Témoignage de Marguerite Farges, Juste parmi les Nations :

–  » Bien sûr, j’avais conscience du danger. Mais j’ai puisé de la force en suivant l’exemple de mon père, un homme courageux. Il a aidé des gens qui fuyaient le nazisme à s’embarquer pour les Etats-Unis. Lorsque les Allemands ont essayé de le faire parler, il leur a répondu : “Quand je me rase le matin, je ne veux pas voir un lâche dans la glace.”

En juillet 1942, les parents de Boris, un de mes élèves (3), sont venus me demander si je connaissais quelqu’un à la campagne qui pourrait s’occuper de lui.

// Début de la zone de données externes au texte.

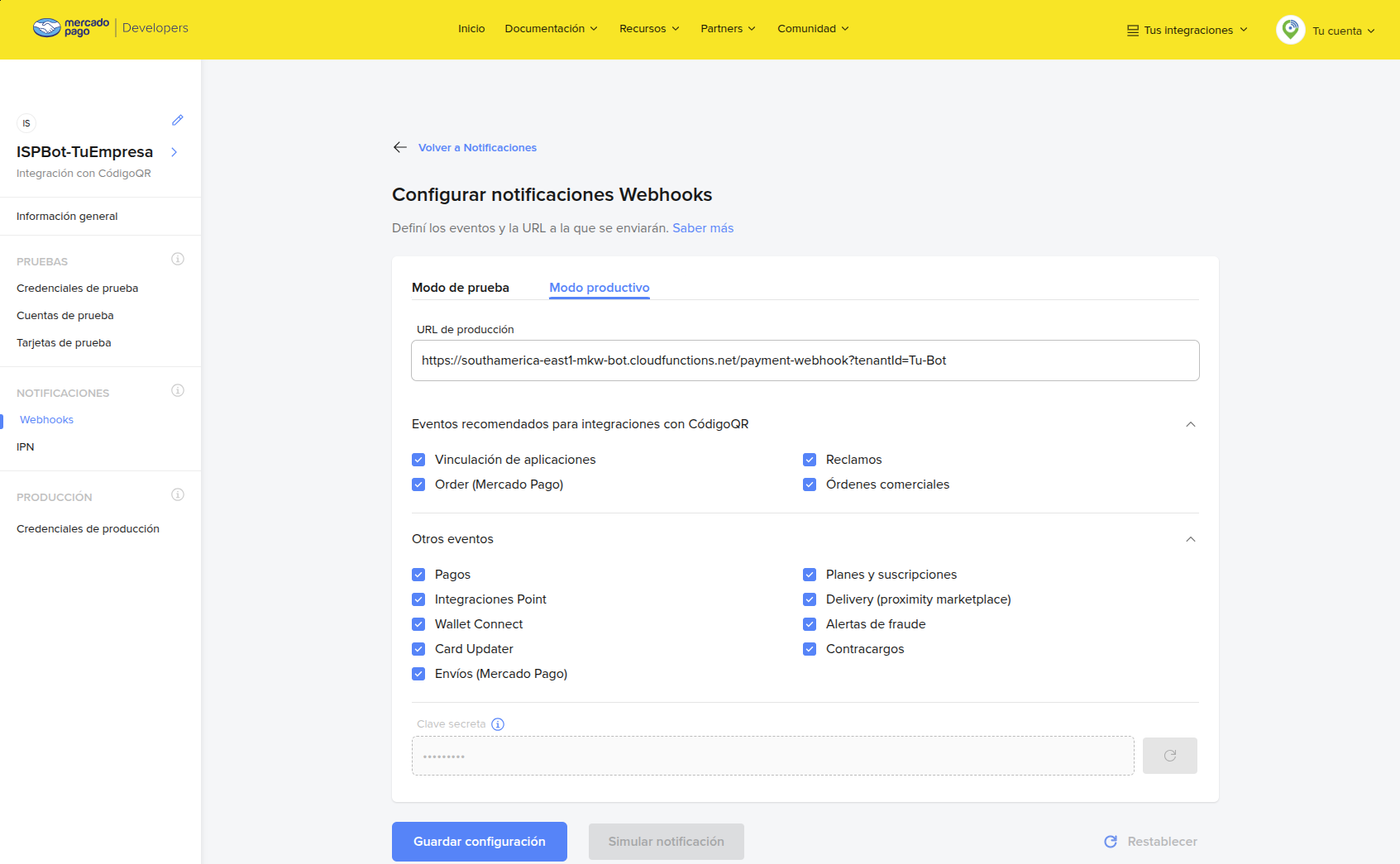1400x864 pixels.
Task: Click info icon next to PRODUCCIÓN
Action: pos(177,495)
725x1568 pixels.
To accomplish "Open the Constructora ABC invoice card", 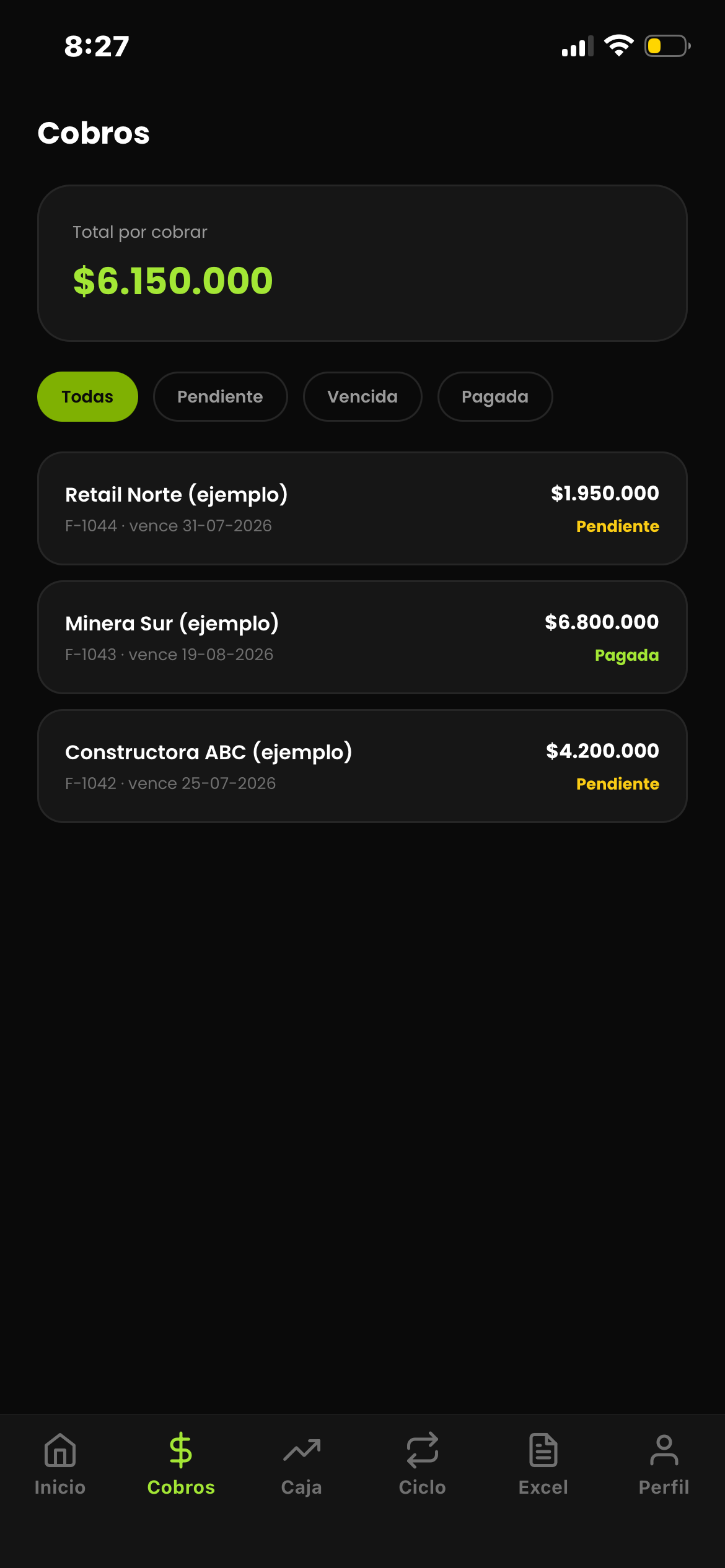I will (x=362, y=766).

Je les ai envoyés chez une nourrice en qui j’avais toute confiance.
La nuit suivante, ils étaient arrêtés. La mère a tout de suite été déportée à Auschwitz. Mais j’ai pu voir le père, qui avait été transféré à l’hôpital. Il m’a demandé de m’occuper de leur enfant. Ce que j’ai fait. J’ai alors été interrogée à la préfecture, aux Questions juives. Ils insistaient pour que je ramène le petit, me disant qu’ils s’occuperaient de lui faire rejoindre ses parents…
Leurs promesses me paraissaient trop vagues, j’ai gardé Boris. Il était très conscient, et d’une précocité extraordinaire. Je ne lui ai jamais mis l’étoile jaune et je le baladais avec moi sans complexe. Petit à petit, je me suis attachée à lui.

 

Le 10 janvier 1944, sur dénonciation d’un voisin, Boris a été arrêté et parqué dans une synagogue. Une infirmière l’a remarqué parce qu’il était seul dans son coin. Il ne comprenait pas pourquoi on l’avait arrêté : “Depuis que je suis chez Margot, je ne suis plus juif”, disait-il. L’infirmière m’a contactée et m’a dit qu’elle ferait tout pour le sauver. Elle a réussi à le sortir d’un autobus qui devait l’emmener à Drancy et l’a caché. Je l’ai récupéré puis confié aux uns et aux autres, jusqu’à ce qu’il retrouve une vie ordinaire, dans une ferme. »
(Psychologies-com, janvier 2002).

 

Bernadette Dubourg :

– « Boris Cyrulnik, devenu psychiatre et éthologue, installé dans le Var, a longtemps tu son enfance bordelaise, l’arrestation et la déportation de ses parents en 1942, sa propre arrestation en janvier 1944, ou encore les familles quil l’ont caché dont celle de Marguerite Farges, qu’il a toujours appelé Margot. « Cela reste du domaine privé », répondait-il simplement.
Pourtant, en 1997, il a entamé les démarches pour que Marguerite Farges soit honorée par l’Institut Yad Vashem de Jérusalem (…).
Lors de la remise de la médaille des Justes, il avait emprunté ces mots à Elie Wiesel : « Il est interdit de me taire, il est impossible de parler. » (Sud Ouest).

 

A la famille de cette Juste parmi les Nations, y compris Boris Cyrulnik (4), le Comité Français pour Yad Vashem présente ses condoléances les plus sincères. Puisse, sur la colline du Souvenir à Jérusalem, continuer à s’épanouir l’arbre de Marguerite Farges.

 

NOTES :

(1) Ce témoignage montre la fragilité des souvenirs, surtout sur une période tellement anxyogène et de par surcroît devant une Cour. En effet, Boris Cyrulnik est né en 1937. Mais la description de son sauvetage n’en perd rien de sa valeur historique.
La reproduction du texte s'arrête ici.